__EXERCISE GOAL__: Starting with the line that contains "This screenshot has height=541, width=1024.", copy each line exactly through the end of the listing, and omit all pictures.

__DATA__:
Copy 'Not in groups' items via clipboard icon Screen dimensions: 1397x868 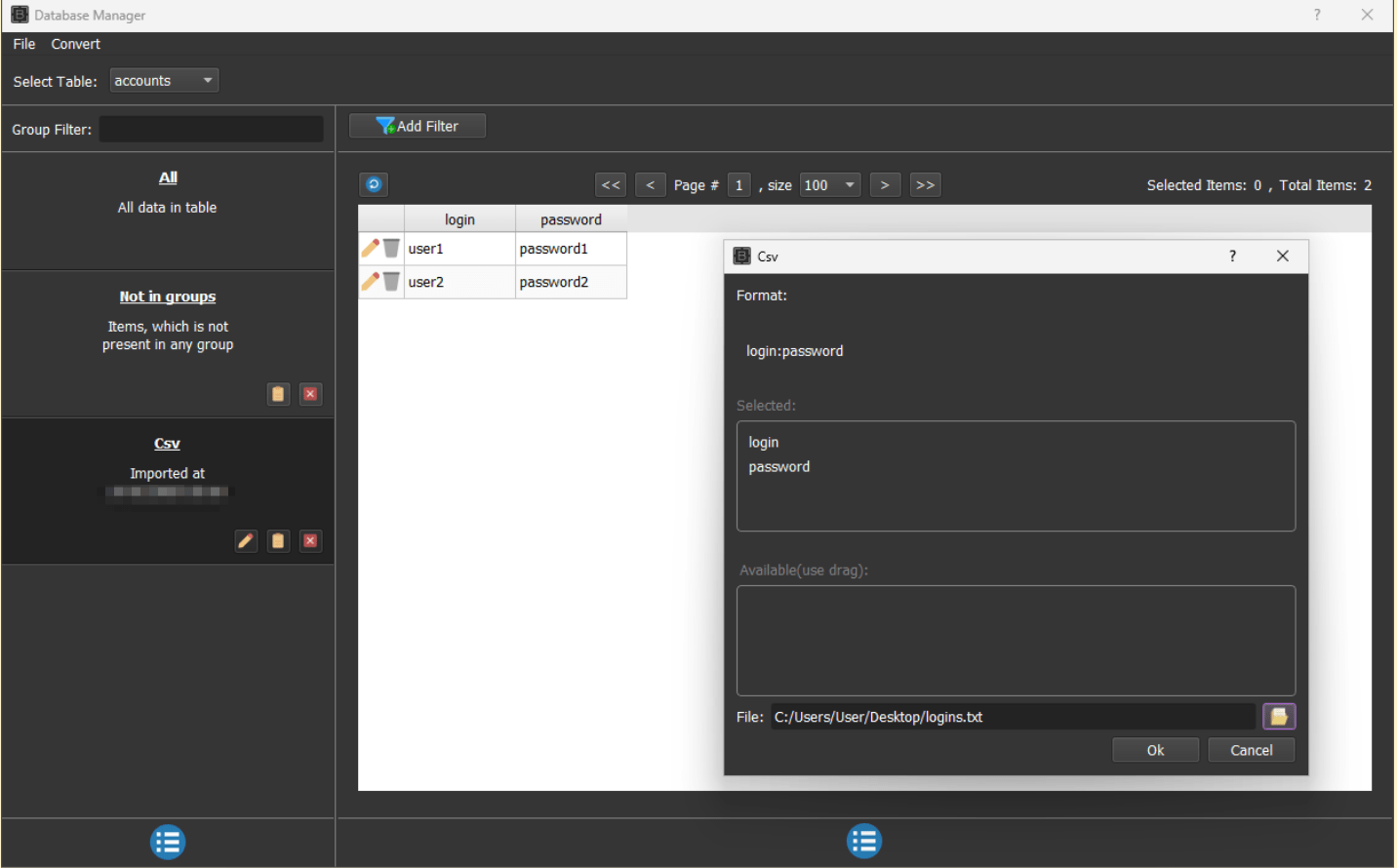click(x=278, y=393)
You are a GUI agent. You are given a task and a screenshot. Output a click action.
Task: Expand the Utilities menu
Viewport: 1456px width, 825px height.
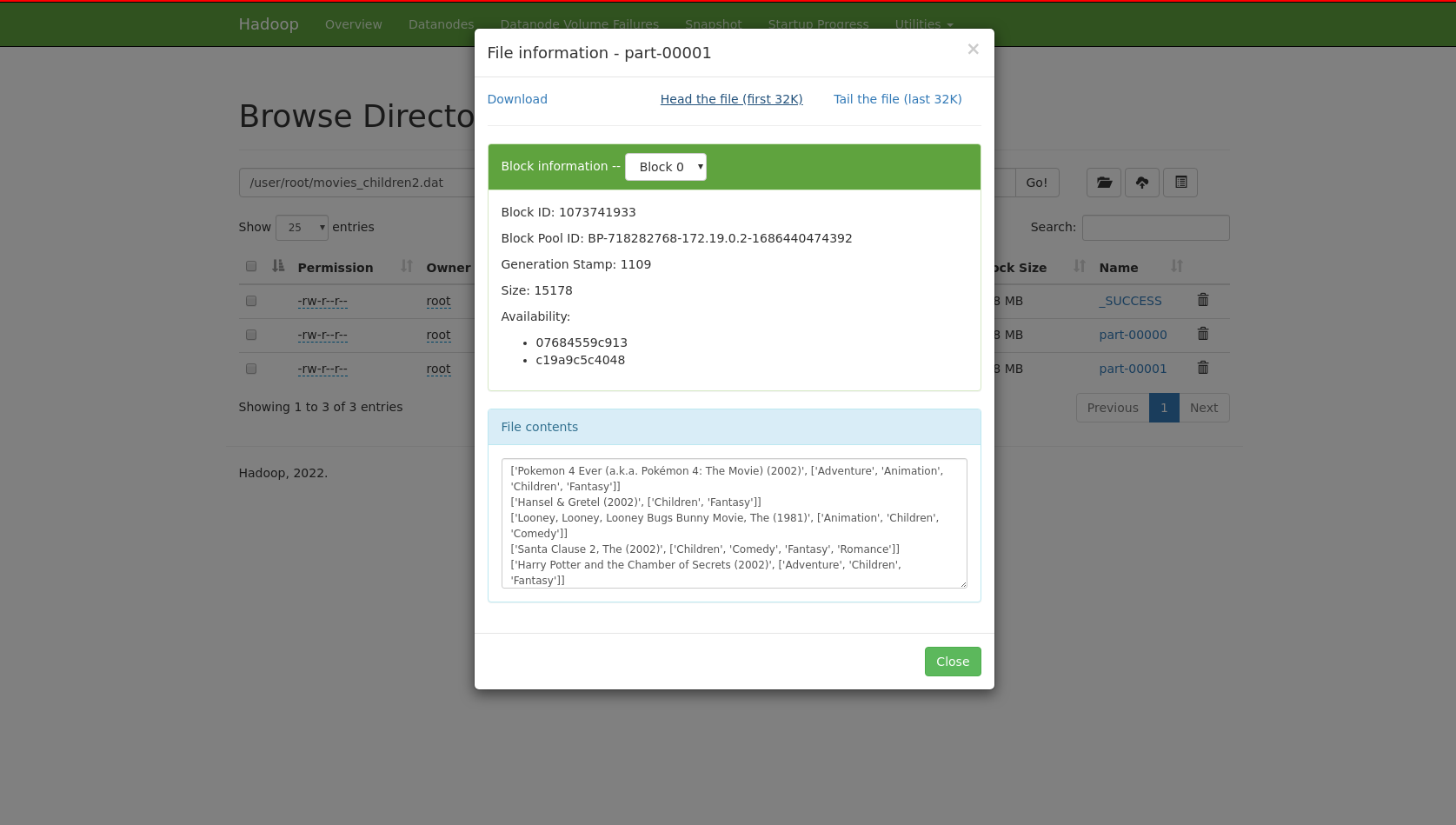924,24
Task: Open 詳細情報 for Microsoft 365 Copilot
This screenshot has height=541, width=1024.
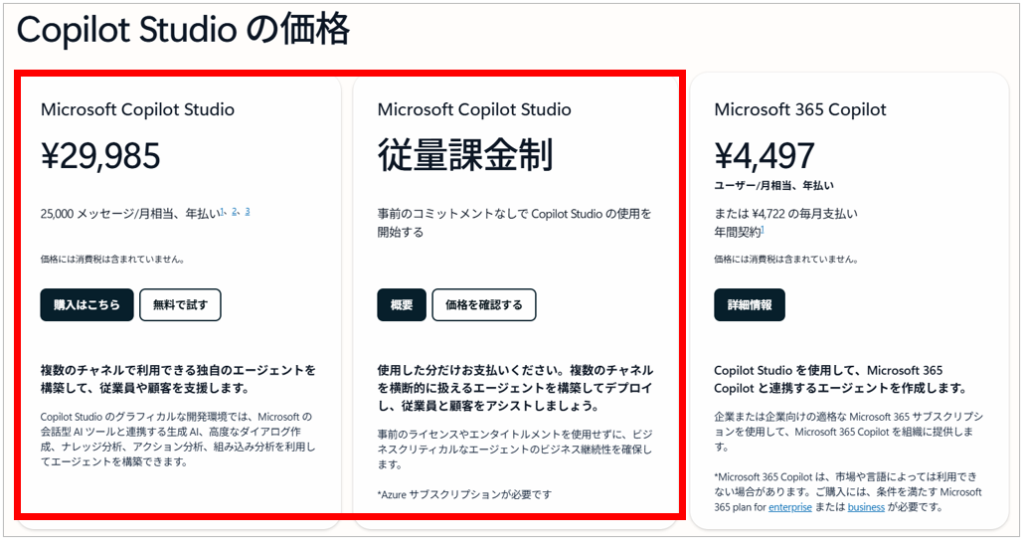Action: (750, 304)
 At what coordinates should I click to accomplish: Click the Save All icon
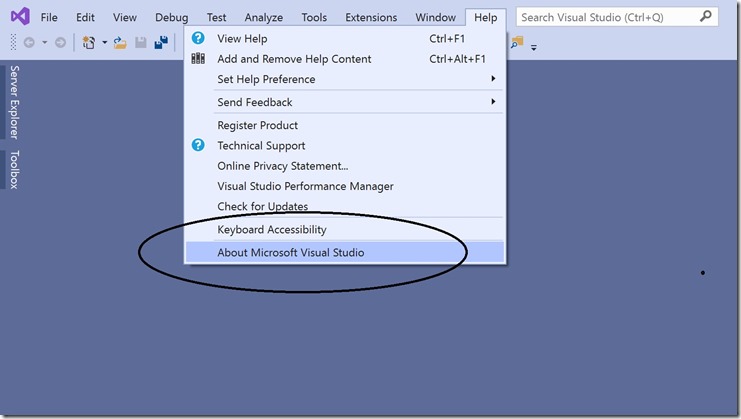click(161, 43)
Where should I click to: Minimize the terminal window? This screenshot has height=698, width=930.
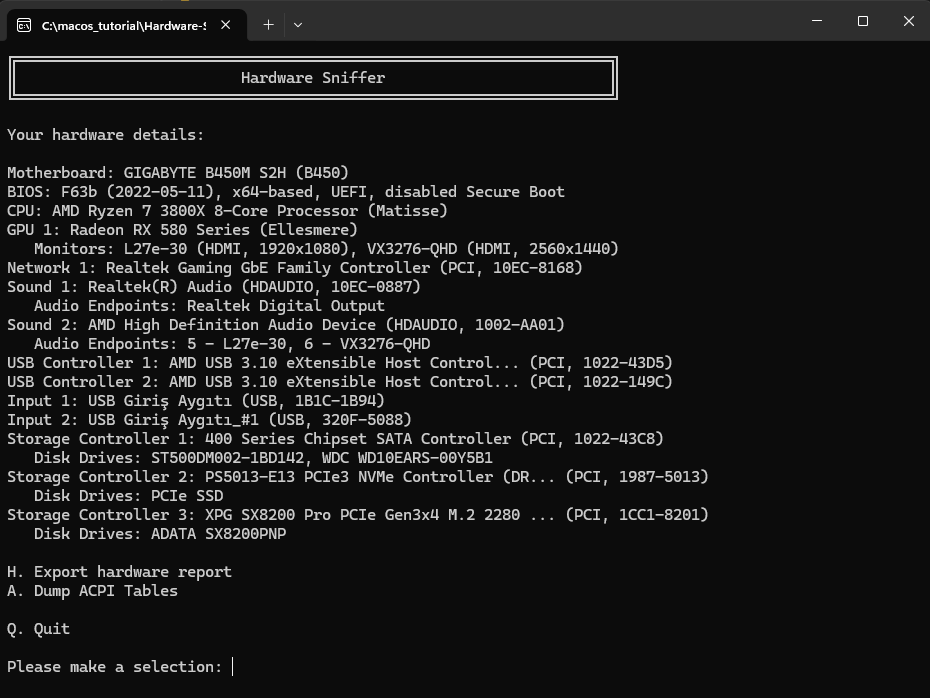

__EXPECTED ANSWER__:
This screenshot has height=541, width=1024.
Action: (750, 304)
 At what coordinates should I click to accomplish: Click the Save All icon
click(161, 43)
Where should I click to: Minimize the terminal window? This screenshot has height=698, width=930.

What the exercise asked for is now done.